═════ SOURCE DOCUMENT
Details are as follows.
I have an original Spark DataFrame with schema below:
root
|-- column11: string (nullable = true)
|-- column12: string (nullable = true)
|-- column13: string (nullable = true)
|-- column14: string (nullable = true)
|-- column15: string (nullable = true)
|-- column16: string (nullable = true)
|-- column17: string (nullable = true)
|-- column18: string (nullable = true)
|-- column19: string (nullable = true)
I applied Dataset.mapPartitions on the original DataFrame and got a new DataFrame (returned by Dataset.mapPartitions).
The reason for using Dataset.mapPartitions but not Dataset.map is better transformation speed.
In this new DataFrame, every row should have a schema like below:
root
|-- column21: string (nullable = true)
|-- column22: long (nullable = true)
|-- column23: string (nullable = true)
|-- column24: long (nullable = true)
|-- column25: struct (nullable = true)
| |-- column251: string (nullable = true)
| |-- column252: string (nullable = true)
| |-- column253: string (nullable = true)
| |-- column254: string (nullable = true)
| |-- column255: string (nullable = true)
| |-- column256: string (nullable = true)
So the schema of the new DataFrame should be the same as the above.
However, the schema of the new DataFrame won't be updated automatically. The output of applying Dataset.printSchema method on the new DataFrame is still original:
root
|-- column11: string (nullable = true)
|-- column12: string (nullable = true)
|-- column13: string (nullable = true)
|-- column14: string (nullable = true)
|-- column15: string (nullable = true)
|-- column16: string (nullable = true)
|-- column17: string (nullable = true)
|-- column18: string (nullable = true)
|-- column19: string (nullable = true)
══════════
**THE EXERCISE:** In the Spark DataFrame post, why was Dataset.mapPartitions chosen over Dataset.map?
═════ GIVEN INFORMATION
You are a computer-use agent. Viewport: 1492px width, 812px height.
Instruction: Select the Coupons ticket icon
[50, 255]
══════════
═════ GIVEN INFORMATION
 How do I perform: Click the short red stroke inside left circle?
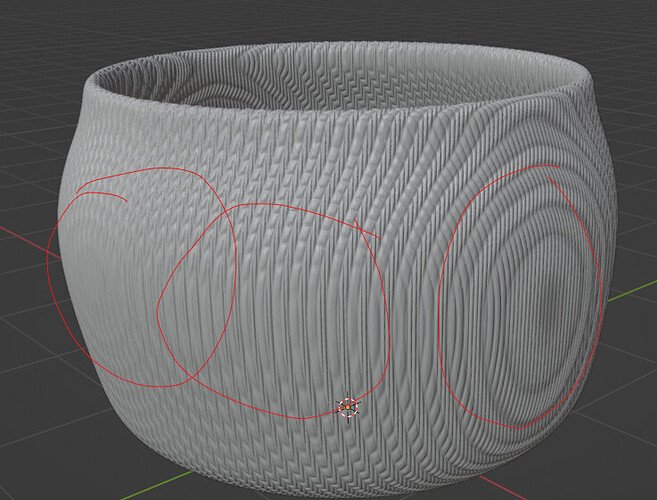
══════════
**EXERCISE OUTPUT:** For better transformation speed.